Pick each line containing the word "size" out of the data below.

(Information)

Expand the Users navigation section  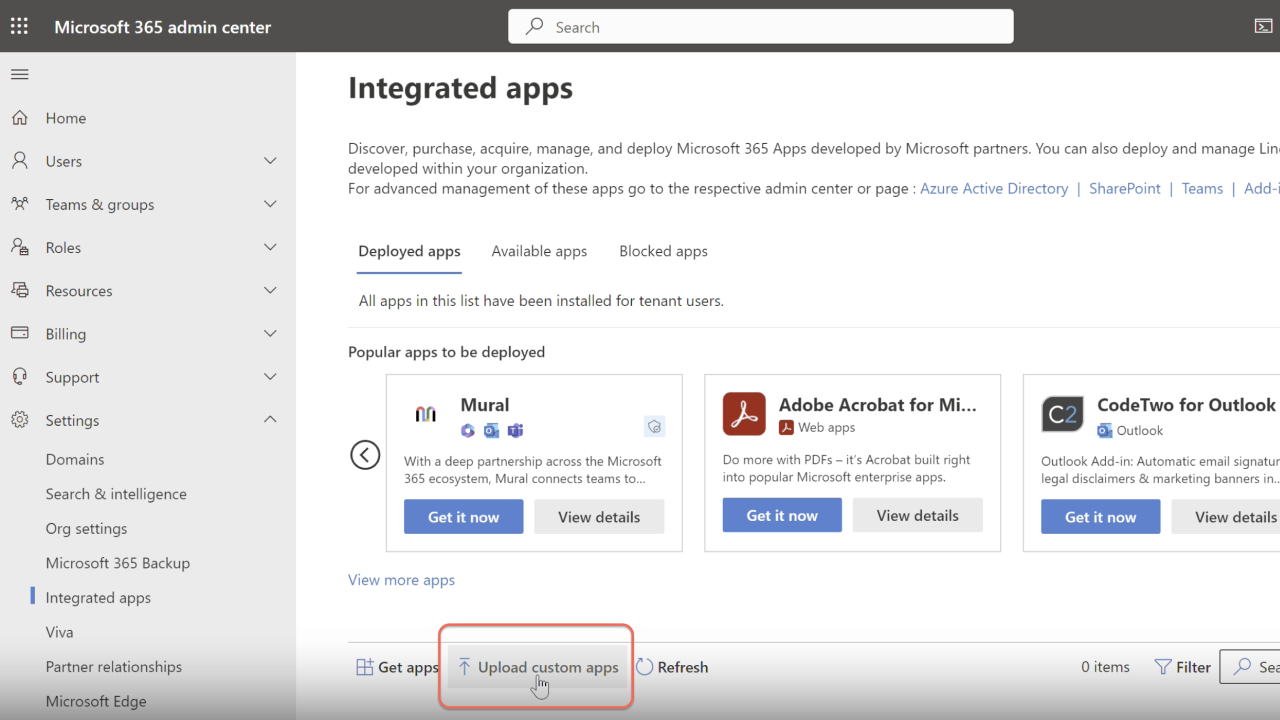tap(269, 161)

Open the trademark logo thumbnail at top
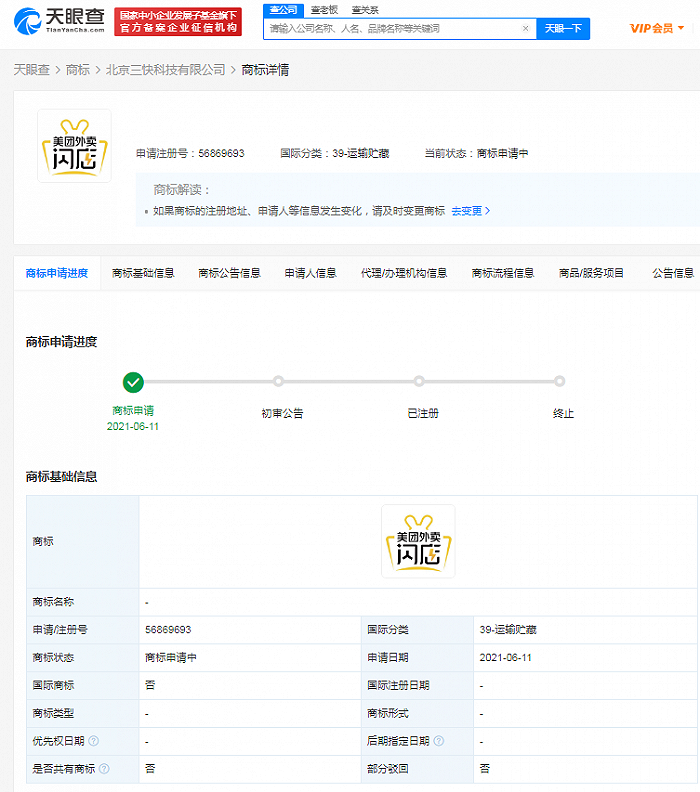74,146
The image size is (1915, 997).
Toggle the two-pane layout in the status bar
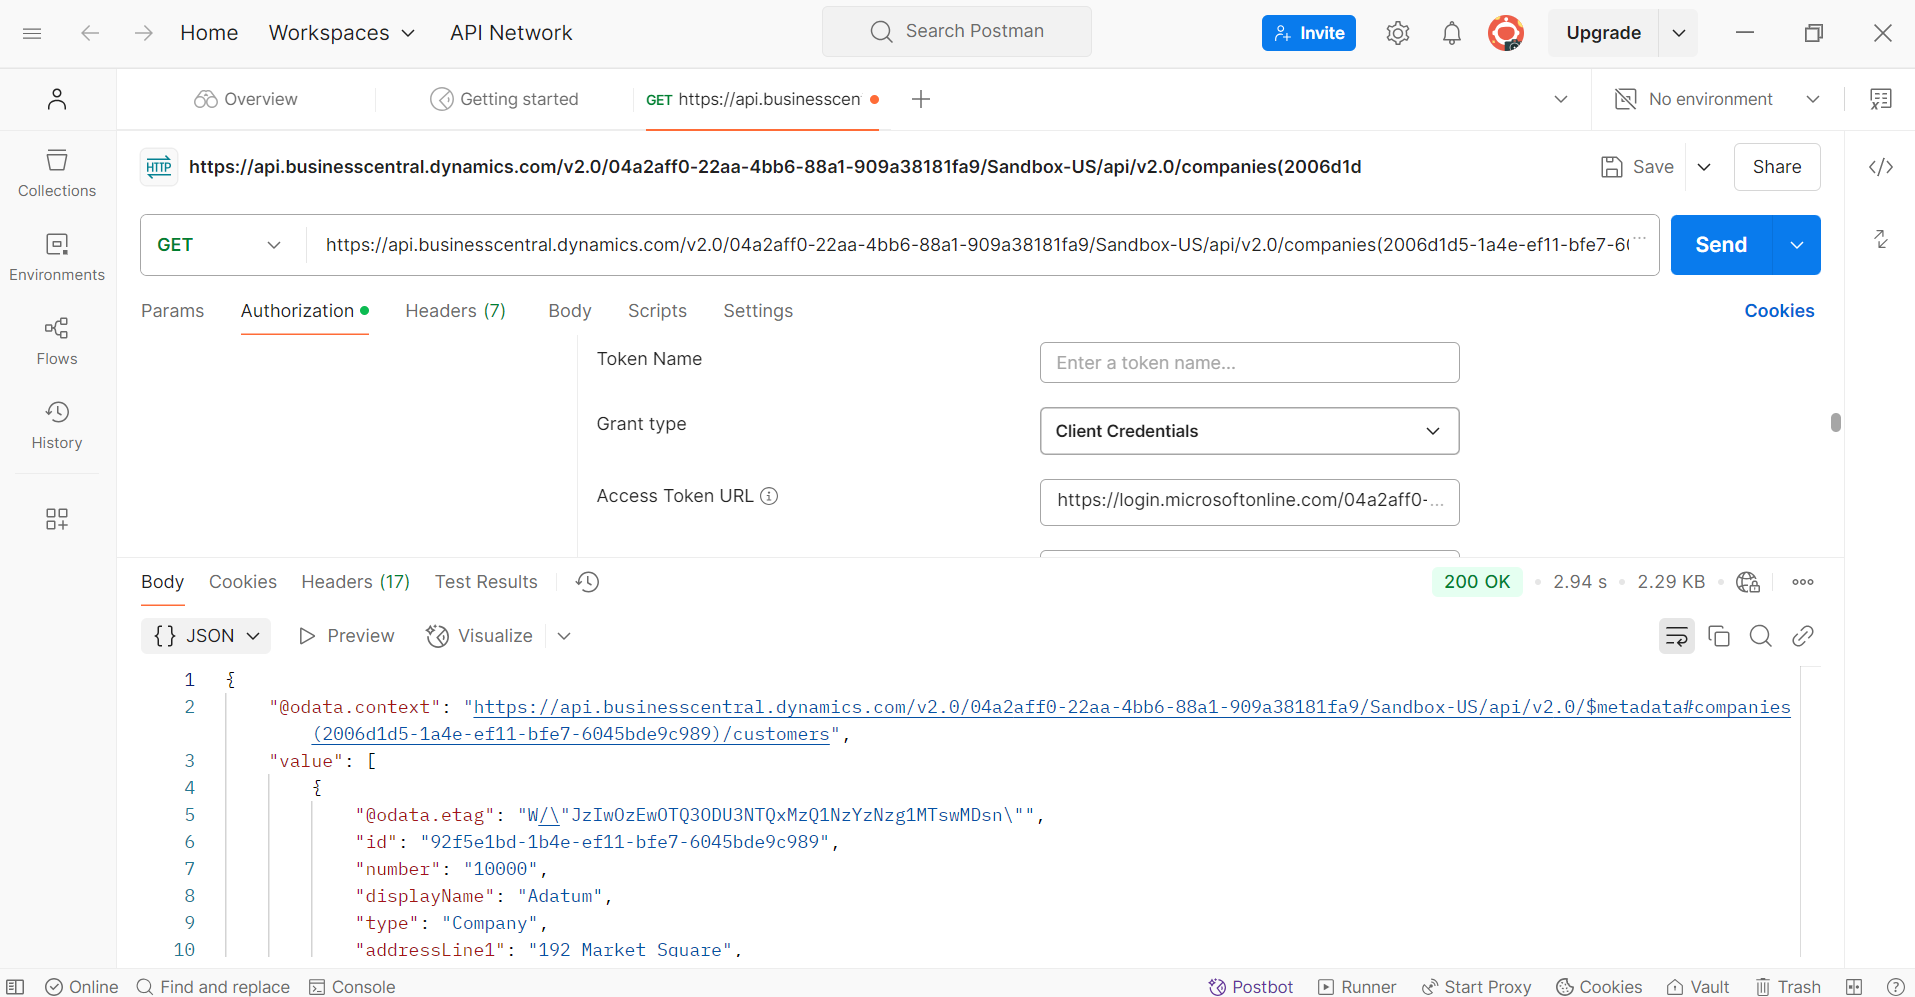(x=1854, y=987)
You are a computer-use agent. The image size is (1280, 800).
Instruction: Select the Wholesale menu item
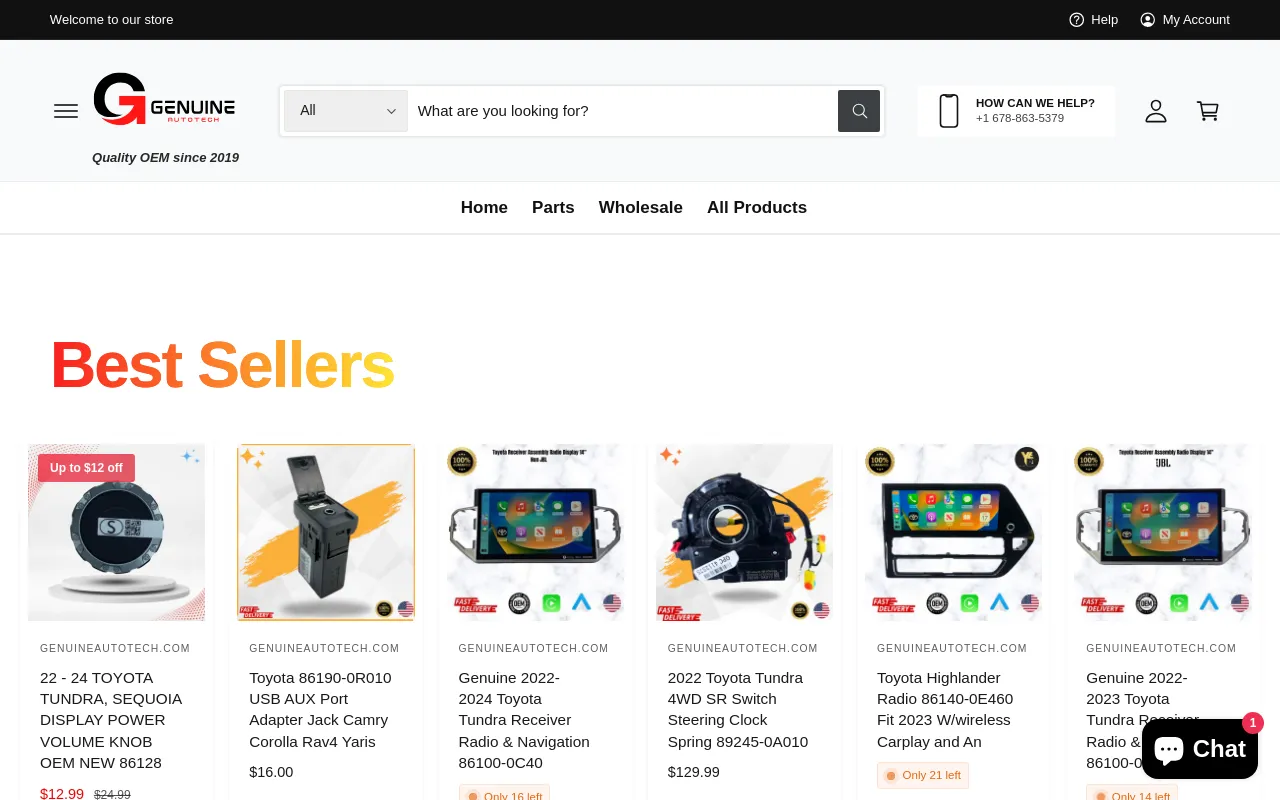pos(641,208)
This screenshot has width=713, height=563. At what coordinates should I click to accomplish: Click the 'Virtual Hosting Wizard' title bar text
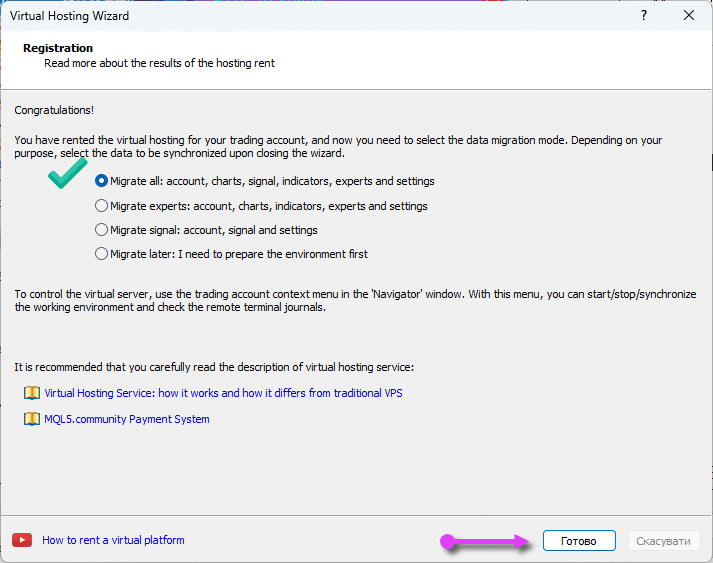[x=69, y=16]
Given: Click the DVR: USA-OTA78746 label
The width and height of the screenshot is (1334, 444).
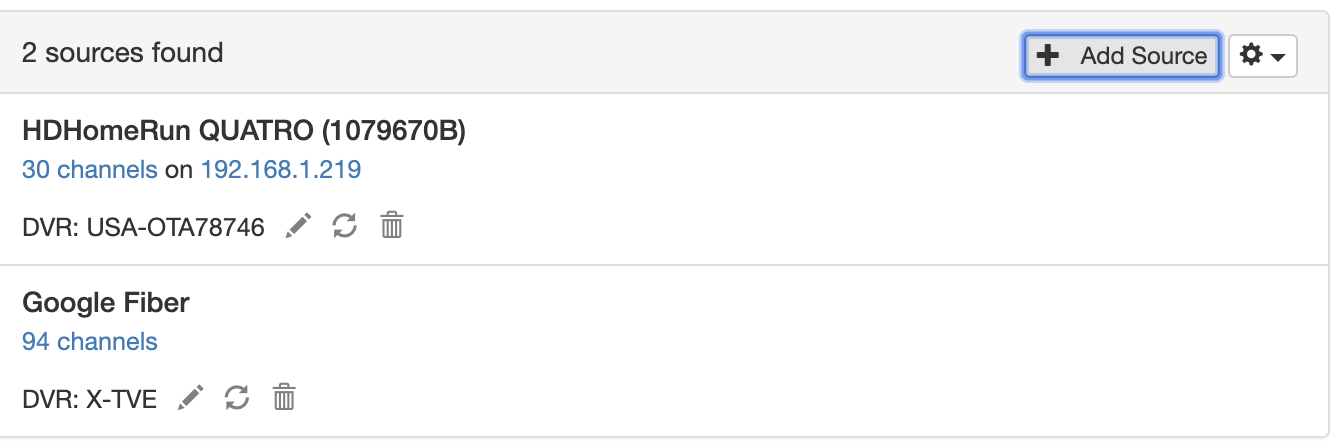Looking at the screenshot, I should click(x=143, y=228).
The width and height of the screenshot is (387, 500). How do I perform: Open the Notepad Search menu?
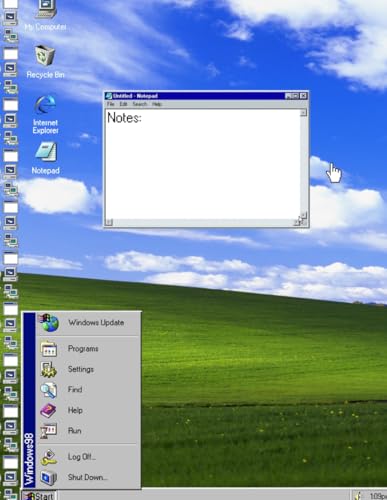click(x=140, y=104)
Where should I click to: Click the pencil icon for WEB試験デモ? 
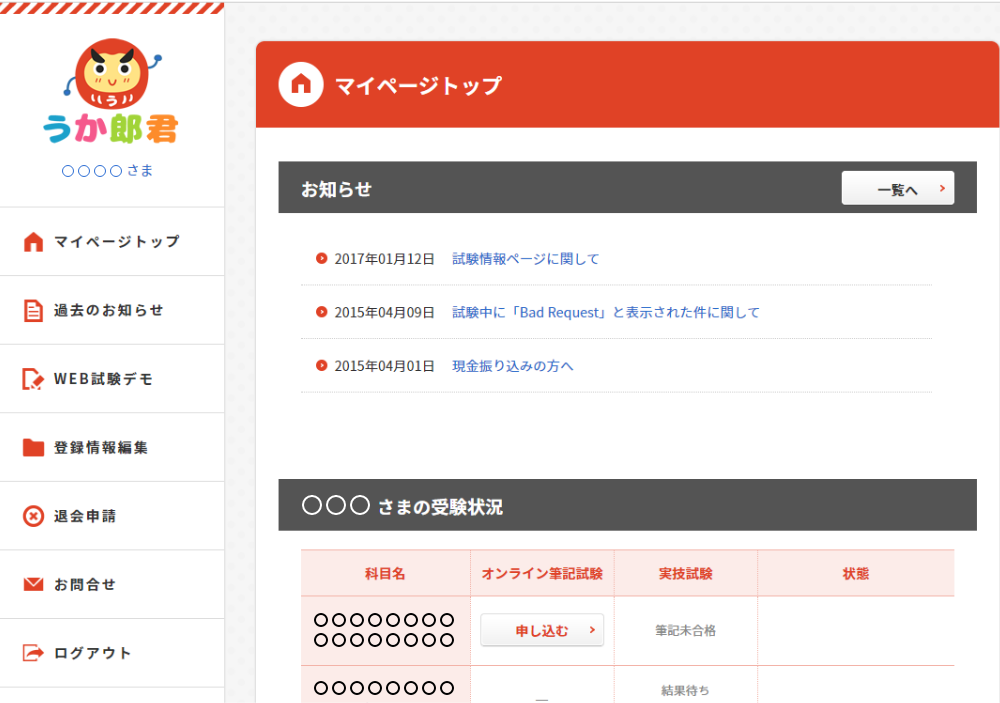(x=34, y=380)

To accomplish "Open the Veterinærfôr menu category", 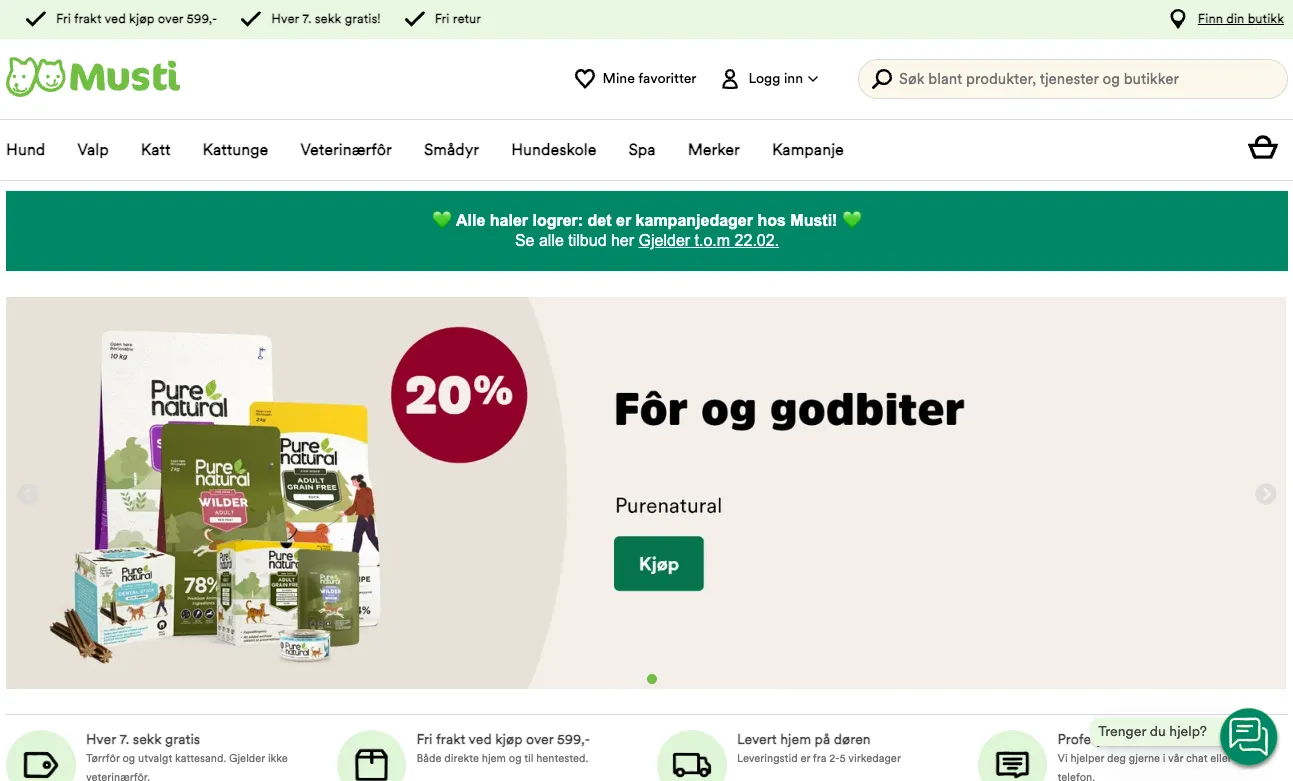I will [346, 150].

(End Information)

Exercise solution:
The image size is (1915, 997).
You are a computer-use agent. The image size is (1280, 800).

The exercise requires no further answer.